**YOUR INSTRUCTIONS:**
Look below for the lines from the one with "Screen dimensions: 757x482" to the one with "Given: Select ICCx under Audio IC's", and copy exactly those lines, both ends included.

**THE DATA:**
+ + + + + + +

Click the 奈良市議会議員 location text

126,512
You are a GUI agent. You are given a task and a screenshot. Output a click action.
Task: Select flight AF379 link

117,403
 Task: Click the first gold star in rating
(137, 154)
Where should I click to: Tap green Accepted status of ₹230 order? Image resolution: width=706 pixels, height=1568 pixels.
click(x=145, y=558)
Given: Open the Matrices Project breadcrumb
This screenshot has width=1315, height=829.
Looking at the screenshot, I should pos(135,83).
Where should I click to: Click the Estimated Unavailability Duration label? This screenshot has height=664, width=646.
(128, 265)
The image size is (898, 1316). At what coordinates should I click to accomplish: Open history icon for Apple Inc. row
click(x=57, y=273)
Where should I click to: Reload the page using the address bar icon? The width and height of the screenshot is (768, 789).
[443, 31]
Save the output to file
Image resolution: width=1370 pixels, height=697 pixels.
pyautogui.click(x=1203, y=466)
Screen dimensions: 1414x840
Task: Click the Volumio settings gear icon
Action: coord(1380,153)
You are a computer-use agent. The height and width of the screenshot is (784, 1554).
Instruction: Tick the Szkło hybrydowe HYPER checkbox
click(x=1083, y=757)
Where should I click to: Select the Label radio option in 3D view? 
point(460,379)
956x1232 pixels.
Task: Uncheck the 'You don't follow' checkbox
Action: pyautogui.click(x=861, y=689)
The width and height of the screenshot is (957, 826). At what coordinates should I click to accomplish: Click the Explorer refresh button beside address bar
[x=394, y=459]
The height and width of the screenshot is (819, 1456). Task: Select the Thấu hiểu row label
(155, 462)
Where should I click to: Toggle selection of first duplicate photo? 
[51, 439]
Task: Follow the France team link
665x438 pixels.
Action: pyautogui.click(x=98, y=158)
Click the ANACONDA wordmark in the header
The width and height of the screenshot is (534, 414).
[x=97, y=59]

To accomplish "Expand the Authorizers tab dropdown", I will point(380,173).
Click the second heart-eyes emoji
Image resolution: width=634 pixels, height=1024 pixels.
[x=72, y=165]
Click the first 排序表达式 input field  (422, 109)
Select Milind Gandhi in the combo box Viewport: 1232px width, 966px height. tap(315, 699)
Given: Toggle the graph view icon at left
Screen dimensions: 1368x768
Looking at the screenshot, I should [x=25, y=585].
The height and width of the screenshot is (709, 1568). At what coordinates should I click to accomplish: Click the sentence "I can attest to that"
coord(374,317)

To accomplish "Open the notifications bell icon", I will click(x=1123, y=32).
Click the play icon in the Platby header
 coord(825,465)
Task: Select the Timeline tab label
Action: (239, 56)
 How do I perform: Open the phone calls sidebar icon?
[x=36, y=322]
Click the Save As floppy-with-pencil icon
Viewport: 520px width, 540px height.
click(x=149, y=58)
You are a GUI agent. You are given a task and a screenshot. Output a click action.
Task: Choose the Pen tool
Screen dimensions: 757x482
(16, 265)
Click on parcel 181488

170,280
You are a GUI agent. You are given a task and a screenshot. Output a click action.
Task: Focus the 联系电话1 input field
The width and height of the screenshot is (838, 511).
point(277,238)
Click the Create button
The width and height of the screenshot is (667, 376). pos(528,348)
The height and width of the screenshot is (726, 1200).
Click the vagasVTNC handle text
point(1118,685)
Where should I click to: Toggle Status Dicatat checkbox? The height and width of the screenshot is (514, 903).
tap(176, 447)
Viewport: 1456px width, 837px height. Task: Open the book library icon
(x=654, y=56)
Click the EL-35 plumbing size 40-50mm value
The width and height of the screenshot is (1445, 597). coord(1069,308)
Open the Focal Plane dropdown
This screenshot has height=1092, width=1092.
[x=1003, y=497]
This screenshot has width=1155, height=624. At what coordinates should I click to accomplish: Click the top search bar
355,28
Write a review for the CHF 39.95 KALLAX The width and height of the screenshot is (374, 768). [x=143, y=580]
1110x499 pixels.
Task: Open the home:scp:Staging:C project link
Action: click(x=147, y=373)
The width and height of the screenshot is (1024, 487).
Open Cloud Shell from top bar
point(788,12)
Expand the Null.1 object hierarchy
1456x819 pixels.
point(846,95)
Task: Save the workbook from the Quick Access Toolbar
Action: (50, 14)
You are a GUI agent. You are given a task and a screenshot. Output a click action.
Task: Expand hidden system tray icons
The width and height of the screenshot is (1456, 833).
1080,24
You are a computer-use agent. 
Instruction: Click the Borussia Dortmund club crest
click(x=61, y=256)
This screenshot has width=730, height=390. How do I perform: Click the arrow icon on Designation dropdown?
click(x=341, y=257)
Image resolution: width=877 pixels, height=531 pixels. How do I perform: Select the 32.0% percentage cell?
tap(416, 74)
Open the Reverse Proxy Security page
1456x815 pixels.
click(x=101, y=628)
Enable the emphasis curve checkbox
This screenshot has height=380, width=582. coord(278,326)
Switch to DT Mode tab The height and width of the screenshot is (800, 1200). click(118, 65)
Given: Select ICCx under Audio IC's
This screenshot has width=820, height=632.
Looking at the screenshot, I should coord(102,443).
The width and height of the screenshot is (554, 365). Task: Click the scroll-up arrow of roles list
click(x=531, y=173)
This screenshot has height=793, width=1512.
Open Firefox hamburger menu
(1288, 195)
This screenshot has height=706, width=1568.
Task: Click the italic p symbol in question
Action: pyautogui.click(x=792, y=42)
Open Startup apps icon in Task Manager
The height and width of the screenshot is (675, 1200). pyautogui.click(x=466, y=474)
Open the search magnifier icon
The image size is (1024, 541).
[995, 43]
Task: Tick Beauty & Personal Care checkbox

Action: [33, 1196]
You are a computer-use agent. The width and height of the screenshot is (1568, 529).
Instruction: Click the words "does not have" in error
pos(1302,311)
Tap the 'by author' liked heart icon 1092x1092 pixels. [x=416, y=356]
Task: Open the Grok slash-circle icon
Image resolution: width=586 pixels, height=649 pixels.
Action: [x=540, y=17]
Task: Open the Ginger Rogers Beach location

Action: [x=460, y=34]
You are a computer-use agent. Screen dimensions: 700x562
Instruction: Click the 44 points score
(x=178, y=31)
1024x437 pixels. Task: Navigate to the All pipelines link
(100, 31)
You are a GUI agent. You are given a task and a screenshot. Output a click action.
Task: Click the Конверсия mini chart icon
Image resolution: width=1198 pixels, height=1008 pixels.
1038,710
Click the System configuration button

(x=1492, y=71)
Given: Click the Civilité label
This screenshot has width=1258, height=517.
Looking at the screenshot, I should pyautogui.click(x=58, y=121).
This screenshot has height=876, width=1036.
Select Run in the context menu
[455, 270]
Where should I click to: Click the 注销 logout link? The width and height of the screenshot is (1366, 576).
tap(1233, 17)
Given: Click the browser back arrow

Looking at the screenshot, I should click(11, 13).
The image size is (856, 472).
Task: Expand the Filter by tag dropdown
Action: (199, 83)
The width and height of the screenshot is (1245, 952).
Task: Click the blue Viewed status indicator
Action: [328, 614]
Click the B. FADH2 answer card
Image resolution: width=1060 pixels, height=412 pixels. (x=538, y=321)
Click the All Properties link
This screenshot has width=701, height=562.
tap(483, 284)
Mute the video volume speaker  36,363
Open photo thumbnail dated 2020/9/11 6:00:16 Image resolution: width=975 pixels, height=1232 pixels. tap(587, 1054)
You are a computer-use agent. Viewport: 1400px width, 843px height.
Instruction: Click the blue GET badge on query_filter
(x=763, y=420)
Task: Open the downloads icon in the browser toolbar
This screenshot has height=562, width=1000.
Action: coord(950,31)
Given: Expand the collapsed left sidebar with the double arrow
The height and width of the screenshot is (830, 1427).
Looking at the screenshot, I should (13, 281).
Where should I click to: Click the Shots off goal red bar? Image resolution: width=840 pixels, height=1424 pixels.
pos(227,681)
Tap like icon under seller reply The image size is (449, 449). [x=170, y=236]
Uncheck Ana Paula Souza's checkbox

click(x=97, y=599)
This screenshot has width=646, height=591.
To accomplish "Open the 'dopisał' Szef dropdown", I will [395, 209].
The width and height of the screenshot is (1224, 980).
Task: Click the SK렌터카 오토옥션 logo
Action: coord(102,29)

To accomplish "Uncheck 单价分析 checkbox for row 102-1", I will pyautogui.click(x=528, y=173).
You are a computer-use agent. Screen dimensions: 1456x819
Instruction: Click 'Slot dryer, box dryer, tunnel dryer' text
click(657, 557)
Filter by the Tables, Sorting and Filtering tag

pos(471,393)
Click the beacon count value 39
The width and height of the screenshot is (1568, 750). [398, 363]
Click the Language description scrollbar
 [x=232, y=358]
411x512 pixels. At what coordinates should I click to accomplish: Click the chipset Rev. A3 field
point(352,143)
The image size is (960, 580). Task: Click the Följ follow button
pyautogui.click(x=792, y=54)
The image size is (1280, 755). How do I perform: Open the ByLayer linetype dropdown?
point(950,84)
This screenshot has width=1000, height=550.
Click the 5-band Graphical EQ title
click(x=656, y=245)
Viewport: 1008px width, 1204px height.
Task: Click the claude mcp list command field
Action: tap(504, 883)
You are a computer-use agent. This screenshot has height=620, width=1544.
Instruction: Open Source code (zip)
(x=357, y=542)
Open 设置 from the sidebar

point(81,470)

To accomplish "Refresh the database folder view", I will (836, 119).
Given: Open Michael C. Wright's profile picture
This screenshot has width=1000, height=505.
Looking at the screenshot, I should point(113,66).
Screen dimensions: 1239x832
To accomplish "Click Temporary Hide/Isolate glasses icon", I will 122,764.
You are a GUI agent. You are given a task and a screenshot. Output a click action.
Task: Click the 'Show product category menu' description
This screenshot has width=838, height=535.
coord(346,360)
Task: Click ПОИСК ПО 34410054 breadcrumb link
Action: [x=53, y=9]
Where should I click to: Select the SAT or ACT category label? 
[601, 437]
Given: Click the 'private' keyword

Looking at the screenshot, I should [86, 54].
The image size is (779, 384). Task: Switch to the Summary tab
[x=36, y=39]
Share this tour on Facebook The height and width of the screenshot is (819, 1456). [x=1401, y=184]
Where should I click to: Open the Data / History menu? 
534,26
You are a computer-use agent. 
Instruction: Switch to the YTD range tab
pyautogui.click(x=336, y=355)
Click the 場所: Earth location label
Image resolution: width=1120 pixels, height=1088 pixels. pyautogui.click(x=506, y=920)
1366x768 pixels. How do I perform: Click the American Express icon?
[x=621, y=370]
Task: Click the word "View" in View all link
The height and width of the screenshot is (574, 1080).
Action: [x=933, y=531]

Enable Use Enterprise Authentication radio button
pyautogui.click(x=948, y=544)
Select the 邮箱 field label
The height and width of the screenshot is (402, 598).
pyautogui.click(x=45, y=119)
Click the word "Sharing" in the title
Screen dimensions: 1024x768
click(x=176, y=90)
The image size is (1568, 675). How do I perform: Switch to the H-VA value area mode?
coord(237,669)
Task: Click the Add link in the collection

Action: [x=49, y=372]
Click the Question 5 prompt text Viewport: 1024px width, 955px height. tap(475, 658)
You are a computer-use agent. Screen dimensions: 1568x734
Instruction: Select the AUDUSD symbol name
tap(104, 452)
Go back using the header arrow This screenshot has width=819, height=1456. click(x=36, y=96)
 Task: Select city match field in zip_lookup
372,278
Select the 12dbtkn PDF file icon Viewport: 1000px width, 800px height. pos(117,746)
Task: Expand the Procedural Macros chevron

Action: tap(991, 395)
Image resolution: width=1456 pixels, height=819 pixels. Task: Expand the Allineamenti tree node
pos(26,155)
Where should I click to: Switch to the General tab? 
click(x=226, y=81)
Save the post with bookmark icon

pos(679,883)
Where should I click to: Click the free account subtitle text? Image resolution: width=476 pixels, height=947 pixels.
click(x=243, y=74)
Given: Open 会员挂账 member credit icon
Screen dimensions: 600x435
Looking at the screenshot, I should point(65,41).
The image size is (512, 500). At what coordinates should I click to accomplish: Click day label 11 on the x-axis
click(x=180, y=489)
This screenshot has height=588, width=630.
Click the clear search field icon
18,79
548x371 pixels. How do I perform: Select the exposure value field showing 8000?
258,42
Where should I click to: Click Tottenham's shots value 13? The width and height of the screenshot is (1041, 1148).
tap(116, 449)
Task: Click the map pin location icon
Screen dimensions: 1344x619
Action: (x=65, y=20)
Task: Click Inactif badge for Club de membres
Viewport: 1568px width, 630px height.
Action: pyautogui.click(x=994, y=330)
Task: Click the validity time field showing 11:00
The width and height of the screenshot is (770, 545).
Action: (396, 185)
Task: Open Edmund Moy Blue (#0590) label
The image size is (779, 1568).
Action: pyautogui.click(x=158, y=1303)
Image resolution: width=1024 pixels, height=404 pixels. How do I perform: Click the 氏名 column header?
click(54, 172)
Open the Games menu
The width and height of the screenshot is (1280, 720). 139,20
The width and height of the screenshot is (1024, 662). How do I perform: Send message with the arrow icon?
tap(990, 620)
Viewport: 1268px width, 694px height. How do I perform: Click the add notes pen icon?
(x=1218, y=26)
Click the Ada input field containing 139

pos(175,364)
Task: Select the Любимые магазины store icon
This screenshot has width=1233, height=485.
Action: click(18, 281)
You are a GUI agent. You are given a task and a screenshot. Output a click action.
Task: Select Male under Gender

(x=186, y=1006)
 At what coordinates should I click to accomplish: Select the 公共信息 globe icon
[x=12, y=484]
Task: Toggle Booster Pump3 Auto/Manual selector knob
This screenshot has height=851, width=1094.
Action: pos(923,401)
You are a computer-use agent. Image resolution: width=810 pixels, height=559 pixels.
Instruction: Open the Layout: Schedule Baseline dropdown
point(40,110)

+ + + + + + +

**ANSWER TO THIS EXERCISE:**
Screen dimensions: 757x482
(16, 265)
Click on parcel 181488

170,280
You are a GUI agent. You are given a task and a screenshot. Output a click action.
Task: Focus the 联系电话1 input field
The width and height of the screenshot is (838, 511).
point(277,238)
Click the Create button
The width and height of the screenshot is (667, 376). pos(528,348)
The height and width of the screenshot is (726, 1200).
Click the vagasVTNC handle text
point(1118,685)
Where should I click to: Toggle Status Dicatat checkbox? The height and width of the screenshot is (514, 903).
tap(176, 447)
Viewport: 1456px width, 837px height. Task: Open the book library icon
(x=654, y=56)
Click the EL-35 plumbing size 40-50mm value
The width and height of the screenshot is (1445, 597). coord(1069,308)
Open the Focal Plane dropdown
This screenshot has height=1092, width=1092.
[x=1003, y=497]
This screenshot has width=1155, height=624. At what coordinates should I click to accomplish: Click the top search bar
355,28
Write a review for the CHF 39.95 KALLAX The width and height of the screenshot is (374, 768). [x=143, y=580]
1110x499 pixels.
Task: Open the home:scp:Staging:C project link
Action: click(x=147, y=373)
The width and height of the screenshot is (1024, 487).
Open Cloud Shell from top bar
point(788,12)
Expand the Null.1 object hierarchy
1456x819 pixels.
point(846,95)
Task: Save the workbook from the Quick Access Toolbar
Action: (50, 14)
You are a GUI agent. You are given a task and a screenshot. Output a click action.
Task: Expand hidden system tray icons
The width and height of the screenshot is (1456, 833).
1080,24
You are a computer-use agent. 
Instruction: Click the Borussia Dortmund club crest
click(x=61, y=256)
This screenshot has width=730, height=390. How do I perform: Click the arrow icon on Designation dropdown?
click(x=341, y=257)
Image resolution: width=877 pixels, height=531 pixels. How do I perform: Select the 32.0% percentage cell?
tap(416, 74)
Open the Reverse Proxy Security page
1456x815 pixels.
click(x=101, y=628)
Enable the emphasis curve checkbox
This screenshot has height=380, width=582. coord(278,326)
Switch to DT Mode tab The height and width of the screenshot is (800, 1200). click(118, 65)
Given: Select ICCx under Audio IC's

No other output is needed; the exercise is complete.